このオーバーホールには、部品代や技術料などの費用がかかることになり、これを負担に感じる人も少なくないことでしょう。
この費用を避けるために、時計のオーバーホールを自分ですることはできないだろうかと考えた場合、いくつかの課題が存在します。
結論から言うと、時計店やメーカーに支払う費用と引き換えに、素人作業なりにかかってしまう部品代と時間の確保が非常に難しいということになります。
当然、上手く元に戻せなくて結果的に時計店に世話になってしまったということもあり得るでしょう。
オーバーホールには忍耐力と費用、時間が必要
実益を追求するための作業に共通して要求されるのが目的達成のための知識です。
これは腕時計のオーバーホールでも同じことですが、多くの時計好きの方には「興味、関心」または「時計へ向けられる熱量」と少しの時間があれば解決できることと思います。
この気力と知識をもって実践に臨むわけですが、実践環境でさらに求められるのは時計の精度を満たせるまで長時間の作業に取り組める忍耐力(持ちこたえる力)です。
こうした長時間の作業に挑める忍耐力の他に、失敗にめげず部品を調達し続ける費用とオーバーホールに集中できるだけの時間の確保も重要です。
趣味の範囲内とはいえ、ヒゲゼンマイなどのデリケートな部品や作業スペースから落としてしまうと見つかりそうになりパーツは予め予備を用意しておく程度の用心深さが時計のオーバーホールでは丁度よいようにも思います。
そして、あまりに熱中しすぎるあまり時間を取られ過ぎてしまうといった事態を避けるためにも、作業にあてる時間の管理も徹底すべきでしょう。
時間を管理するための便利ツールの手入れに過大な時間を浪費することになってしまっては楽しさが半減してしまいます。
作業に必要な知識
時計のオーバーホールに関してWeb上で集められる知識というのは限定的なものになっています。
そんななかでも、次の点については重要なものとして抑えて置きたい知識と言えるでしょう。
2、3番の表現が抽象的すぎますが順に解説していきます。
分解前に巻かれている主ゼンマイを解放する
オーバーホール時に時計が動いていなくても、香箱車の中のゼンマイにはエネルギーが残っている場合があるので、この分を事前に開放してからテンプを外すことになります。
手巻き機能があれば竜頭を押さえながら、自動巻きなら香箱車そのものを押さえながらゼンマイにかかっているテンションをなくす手法を取ります。
腕時計のオーバーホールでは、ただ単純にムーブメントを分解するだけでなくいくつか注意点があるようです。
ネットにある「てんぷ」の取り付けは職人技
動画投稿サイトなどにある主に7S26でのオーバーホールの実践シーンで、てんぷ受をピンセットで持ちながら片手をクルンと回し地板にてんぷを置いているのが見れます。

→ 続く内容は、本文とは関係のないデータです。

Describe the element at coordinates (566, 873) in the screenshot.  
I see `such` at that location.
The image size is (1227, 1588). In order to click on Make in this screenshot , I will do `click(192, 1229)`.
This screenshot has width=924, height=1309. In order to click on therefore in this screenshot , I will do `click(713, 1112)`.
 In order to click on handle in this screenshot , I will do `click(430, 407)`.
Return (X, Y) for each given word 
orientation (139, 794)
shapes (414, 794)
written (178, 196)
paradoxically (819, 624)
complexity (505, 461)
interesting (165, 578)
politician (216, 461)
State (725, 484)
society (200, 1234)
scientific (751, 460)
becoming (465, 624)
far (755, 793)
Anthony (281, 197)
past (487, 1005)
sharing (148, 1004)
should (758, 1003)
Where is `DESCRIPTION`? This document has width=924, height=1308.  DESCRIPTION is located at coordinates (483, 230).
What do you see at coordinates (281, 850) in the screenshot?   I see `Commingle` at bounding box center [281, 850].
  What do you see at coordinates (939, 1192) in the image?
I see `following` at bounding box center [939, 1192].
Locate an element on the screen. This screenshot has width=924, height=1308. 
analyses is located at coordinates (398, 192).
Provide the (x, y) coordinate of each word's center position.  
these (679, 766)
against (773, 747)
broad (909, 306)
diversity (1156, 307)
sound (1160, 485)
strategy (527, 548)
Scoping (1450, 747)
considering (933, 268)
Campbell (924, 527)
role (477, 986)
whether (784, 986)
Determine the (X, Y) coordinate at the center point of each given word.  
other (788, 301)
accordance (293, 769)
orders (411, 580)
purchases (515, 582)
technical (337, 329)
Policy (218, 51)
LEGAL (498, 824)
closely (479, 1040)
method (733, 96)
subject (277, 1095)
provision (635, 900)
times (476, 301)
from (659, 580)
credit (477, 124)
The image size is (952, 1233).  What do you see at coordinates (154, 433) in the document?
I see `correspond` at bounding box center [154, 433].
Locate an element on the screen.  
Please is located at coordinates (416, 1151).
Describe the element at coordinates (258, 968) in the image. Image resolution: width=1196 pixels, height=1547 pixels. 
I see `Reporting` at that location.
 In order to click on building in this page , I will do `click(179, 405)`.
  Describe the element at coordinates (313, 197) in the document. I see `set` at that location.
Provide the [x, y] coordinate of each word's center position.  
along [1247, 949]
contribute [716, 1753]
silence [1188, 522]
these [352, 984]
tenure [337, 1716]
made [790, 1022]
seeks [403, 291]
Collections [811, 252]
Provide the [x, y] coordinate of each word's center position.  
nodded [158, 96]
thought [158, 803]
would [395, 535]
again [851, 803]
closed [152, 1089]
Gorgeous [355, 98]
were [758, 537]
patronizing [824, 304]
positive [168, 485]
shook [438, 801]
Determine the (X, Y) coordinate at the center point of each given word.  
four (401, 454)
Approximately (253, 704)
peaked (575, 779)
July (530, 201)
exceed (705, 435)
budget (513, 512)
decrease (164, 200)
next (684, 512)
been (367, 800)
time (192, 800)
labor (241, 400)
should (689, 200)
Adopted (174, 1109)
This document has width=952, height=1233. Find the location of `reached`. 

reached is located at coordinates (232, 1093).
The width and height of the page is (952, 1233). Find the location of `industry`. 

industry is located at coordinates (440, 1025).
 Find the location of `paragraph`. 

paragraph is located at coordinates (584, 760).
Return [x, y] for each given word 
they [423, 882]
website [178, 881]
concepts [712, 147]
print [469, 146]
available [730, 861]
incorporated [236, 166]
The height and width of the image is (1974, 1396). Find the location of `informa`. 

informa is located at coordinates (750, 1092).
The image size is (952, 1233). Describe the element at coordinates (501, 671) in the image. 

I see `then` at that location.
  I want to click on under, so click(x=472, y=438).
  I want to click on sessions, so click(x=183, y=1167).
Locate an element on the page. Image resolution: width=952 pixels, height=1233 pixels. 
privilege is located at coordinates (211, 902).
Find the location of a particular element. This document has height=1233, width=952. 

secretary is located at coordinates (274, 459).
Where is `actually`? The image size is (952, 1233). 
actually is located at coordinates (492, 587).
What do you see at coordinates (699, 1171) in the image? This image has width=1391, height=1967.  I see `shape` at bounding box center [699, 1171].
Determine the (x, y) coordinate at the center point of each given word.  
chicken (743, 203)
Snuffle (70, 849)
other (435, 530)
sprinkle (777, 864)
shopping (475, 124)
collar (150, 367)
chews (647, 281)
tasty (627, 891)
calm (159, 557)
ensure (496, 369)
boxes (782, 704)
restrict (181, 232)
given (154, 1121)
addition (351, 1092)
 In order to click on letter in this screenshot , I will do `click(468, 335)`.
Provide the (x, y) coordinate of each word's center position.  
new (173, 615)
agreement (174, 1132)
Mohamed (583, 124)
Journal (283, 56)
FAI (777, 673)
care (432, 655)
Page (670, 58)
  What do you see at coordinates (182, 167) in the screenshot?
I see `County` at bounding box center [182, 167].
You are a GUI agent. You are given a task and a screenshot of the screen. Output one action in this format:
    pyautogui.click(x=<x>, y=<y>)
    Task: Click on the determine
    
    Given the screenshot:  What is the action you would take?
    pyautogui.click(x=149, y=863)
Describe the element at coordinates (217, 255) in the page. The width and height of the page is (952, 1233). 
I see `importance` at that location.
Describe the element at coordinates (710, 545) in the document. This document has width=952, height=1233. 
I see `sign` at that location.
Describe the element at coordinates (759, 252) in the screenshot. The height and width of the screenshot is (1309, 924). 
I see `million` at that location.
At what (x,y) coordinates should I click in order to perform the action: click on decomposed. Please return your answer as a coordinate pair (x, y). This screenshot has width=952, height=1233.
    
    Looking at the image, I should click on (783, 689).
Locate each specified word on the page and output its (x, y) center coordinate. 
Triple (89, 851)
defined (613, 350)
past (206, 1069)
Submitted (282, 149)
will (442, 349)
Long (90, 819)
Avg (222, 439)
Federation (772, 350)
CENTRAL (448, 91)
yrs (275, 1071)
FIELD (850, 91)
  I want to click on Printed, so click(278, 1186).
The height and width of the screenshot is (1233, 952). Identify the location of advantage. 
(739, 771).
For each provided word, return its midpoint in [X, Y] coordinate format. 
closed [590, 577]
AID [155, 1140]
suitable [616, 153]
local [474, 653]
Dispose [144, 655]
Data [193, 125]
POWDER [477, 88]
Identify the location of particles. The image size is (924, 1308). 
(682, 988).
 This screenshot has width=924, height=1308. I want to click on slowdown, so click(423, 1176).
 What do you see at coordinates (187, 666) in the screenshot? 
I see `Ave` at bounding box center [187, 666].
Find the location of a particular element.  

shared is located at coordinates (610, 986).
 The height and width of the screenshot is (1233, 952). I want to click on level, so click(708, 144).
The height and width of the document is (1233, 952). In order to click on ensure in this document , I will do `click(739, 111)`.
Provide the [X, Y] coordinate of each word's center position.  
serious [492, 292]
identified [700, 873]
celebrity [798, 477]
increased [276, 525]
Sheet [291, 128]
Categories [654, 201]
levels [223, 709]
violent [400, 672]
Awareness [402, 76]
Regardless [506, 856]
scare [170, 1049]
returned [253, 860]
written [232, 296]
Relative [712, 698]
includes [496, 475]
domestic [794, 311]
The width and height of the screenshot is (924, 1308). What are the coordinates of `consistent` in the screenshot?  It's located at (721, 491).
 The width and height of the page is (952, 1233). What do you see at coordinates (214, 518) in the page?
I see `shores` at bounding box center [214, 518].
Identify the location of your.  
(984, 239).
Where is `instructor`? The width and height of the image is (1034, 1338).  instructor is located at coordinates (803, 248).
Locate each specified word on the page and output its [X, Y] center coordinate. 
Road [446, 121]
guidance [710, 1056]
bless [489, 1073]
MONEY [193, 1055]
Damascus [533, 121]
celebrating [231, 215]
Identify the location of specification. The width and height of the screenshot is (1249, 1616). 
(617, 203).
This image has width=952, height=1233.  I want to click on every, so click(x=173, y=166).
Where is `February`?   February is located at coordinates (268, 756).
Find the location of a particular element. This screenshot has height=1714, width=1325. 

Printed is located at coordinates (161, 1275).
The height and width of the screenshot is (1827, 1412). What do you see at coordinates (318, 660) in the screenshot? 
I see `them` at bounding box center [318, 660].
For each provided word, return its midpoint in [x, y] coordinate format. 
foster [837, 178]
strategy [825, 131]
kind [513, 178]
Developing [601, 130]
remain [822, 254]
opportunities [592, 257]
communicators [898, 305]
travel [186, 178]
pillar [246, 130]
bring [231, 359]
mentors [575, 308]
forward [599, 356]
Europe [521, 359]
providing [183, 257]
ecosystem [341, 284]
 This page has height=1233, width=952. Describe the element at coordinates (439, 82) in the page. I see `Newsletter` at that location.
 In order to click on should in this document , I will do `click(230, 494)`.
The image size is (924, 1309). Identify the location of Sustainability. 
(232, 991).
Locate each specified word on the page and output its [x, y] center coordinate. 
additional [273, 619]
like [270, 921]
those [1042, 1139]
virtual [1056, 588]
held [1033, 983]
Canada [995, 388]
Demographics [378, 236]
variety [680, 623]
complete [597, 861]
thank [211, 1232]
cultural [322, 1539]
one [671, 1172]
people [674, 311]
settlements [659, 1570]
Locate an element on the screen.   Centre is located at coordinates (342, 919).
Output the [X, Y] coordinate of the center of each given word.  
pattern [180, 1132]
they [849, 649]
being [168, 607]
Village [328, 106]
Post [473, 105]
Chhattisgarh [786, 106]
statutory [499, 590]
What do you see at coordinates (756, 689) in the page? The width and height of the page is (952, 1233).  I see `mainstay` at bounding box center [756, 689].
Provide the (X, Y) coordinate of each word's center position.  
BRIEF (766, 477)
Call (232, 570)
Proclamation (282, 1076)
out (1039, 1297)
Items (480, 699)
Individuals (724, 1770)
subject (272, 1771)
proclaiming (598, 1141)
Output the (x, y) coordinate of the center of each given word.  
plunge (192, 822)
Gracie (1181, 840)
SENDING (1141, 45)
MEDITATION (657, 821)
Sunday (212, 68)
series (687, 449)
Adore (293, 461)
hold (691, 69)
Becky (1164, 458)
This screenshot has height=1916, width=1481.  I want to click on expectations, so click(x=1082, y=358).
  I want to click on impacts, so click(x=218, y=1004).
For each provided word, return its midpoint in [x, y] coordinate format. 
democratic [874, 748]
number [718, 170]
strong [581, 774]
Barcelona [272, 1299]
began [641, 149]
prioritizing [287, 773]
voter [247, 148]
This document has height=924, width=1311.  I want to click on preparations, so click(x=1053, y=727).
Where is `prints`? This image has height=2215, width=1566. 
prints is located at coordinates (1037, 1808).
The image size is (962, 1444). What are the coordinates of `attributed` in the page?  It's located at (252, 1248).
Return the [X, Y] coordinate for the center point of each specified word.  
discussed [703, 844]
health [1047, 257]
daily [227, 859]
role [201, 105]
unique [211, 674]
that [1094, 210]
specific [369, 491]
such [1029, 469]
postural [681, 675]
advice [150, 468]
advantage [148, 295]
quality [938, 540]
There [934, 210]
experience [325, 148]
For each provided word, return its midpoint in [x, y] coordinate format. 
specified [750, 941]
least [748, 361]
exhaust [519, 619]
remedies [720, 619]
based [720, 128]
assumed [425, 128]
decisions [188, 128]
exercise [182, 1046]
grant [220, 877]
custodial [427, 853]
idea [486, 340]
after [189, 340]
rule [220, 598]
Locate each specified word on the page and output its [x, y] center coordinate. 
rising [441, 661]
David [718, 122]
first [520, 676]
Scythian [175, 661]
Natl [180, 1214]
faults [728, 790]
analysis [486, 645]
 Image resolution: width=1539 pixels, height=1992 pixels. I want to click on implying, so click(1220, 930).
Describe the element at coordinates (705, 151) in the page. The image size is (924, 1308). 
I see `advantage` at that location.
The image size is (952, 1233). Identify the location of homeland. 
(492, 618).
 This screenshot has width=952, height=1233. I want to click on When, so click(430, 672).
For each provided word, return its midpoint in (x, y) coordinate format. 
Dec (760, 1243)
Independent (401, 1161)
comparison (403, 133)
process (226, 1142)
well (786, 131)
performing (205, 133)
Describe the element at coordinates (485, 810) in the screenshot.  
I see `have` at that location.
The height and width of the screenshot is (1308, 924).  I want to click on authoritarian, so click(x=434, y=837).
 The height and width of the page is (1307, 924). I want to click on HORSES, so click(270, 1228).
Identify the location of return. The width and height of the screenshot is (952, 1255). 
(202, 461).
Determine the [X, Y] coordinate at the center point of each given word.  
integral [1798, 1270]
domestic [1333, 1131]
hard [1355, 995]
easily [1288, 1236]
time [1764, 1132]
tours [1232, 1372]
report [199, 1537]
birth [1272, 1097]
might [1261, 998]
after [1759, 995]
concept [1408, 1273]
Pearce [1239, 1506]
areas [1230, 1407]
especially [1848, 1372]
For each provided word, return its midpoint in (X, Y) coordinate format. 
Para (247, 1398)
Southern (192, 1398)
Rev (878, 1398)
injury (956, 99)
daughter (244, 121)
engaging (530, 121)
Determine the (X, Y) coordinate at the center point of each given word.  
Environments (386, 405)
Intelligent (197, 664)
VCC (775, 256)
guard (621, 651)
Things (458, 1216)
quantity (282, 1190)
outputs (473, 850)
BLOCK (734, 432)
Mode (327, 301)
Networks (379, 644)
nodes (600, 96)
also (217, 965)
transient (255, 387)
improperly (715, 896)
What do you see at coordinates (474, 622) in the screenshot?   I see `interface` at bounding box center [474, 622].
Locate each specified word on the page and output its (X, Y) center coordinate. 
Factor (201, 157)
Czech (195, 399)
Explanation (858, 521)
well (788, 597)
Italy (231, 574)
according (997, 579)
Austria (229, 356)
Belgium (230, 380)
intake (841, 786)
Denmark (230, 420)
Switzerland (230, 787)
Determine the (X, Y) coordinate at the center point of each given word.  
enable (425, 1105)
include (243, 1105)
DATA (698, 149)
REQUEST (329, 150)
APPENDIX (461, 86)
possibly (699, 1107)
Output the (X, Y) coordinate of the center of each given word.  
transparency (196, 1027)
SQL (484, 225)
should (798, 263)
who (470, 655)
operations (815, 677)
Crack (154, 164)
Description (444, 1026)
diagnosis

てんぷを付けた後にテンワに軽く衝撃を与えると動き出すので見ていて面白いのですが、これが素人ではなかなか上手くいきません。
冷静によくパーツを見れば分かるのですが、地板やてんぷ受にある穴は小さなものですので真上から見えない位置にあります。
休日にちょっと触った程度の人がピンセットで揺れる天真をその穴めがけて、しかも回転させながらの入れるのには無理があり過ぎるので、場数をこなすのに合わせ何かしら工夫をしなければならないでしょう。
ネットの動画に惑わされ過ぎないよう落ち着いて出来る範囲のメンテナンスに抑えたいものです。
秒針の入れ方にはコツがいる
これは、特に秒針に限らず3本ある針全般についてですが、こちらもWeb上にあるテクニックに惑わされることなく素人なりの工夫が必要になってくるでしょう。
お気に入りの時計をオーバーホールするなら、貴重な純正の針は手先の技が上達するか、素人でも簡単に付けることができる方法を身につけられるまで保管して置くべきです。
機械が4R35などなら、カスタム用の針はフリマアプリなどでも入手可能なのでそういったものを練習に使うのもありでしょう。
オーバーホール環境を整える
時計のオーバーホールに関して抑えて置かなければならない知識やコツは他にもあるので、その辺は時計に傾ける情熱に併せて個別に身につけていくことになるでしょう。
そして、肝心のオーバーホールに取り組む時間を有効に確保するために、腕時計に係る環境を整えておくことも有効と考えられます。
ここでアイディアとして提案するのは次の2点
どれもDIYオーバーホールの経験に基づいた結果から、とっておきたいと考えられる対策です。
対象とするムーブメントをNH35に限定する
環境という言い方からは外れるかもしれませんが、扱うムーブメントは6R系など部品が高価なものよりパーツを安価に入手可能なNH35(4R35)などに限定したほうが、作業の柔軟性が増すことと精度面でも妥協がしやすいです。
経験談からですが、高価な機械に手を出してしまうと、オーバーホールへの熱意に比例して精度が出せないとおさまりが付かなくなってしまうということがあり得ます。
まさに時計に夢中になり「時計に時間を奪われる」という笑えない事態になりかねません。
時計のオーバーホールをすることの目的が、自分で機械の整備をした腕時計を身につけ持ち歩くことに機械好きまたは時計愛好家としての喜びを感じるのなら、その機械は高級時計の機会である必要ありません。
考え方の一例ではありますが、ことオーバーホールという作業においては時計そのものの価値に拘り過ぎるより、自分で作業できたとう達成感のほうに視点を置いた方が楽しさは増すことでしょう。
SIIのNH35機械式ムーブメントのこと【NH36、38やTMIロゴなど】
途中で休止できる手段を用意しておく
オーバーホールを中断できる環境については、予定していた休日に何が何でも終わらせなければならないという焦りや不安を予防して、常に落ち着いた状態で作業に集中できるよう準備したいものです。
素人オーバーホールだけに、途中で追加のパーツを注文しなければならなくなったり、もとから充分な時間を確保できていないときには、途中まで進んだ作業をそのまま保管できる環境が欲しくなります。
時計をいじるようになってから知ったものに「伏せ瓶」というのがあります。
見ただけで、あぁ~っ と使い道が想像できてしまう品ですが、組み立てや分解途中の機械やパーツをこうした容器に入れておくことも次の機会まで作業を中断させたいときに有効でしょう。
このように、時計好きの人が自分の時計をオーバーホール(分解清掃)したいと考えたとき、知識の習得から始まり部品調達に係る手段の確保から、長期化する作業の想定と対策など「ちょっとの努力」どころでは到達できない面が多々存在するのがDIYオーバーホールの実情です。
こうしたことが楽しめるかどうかが、オーバーホールができるかどうかの判断基準になるのではないでしょうか。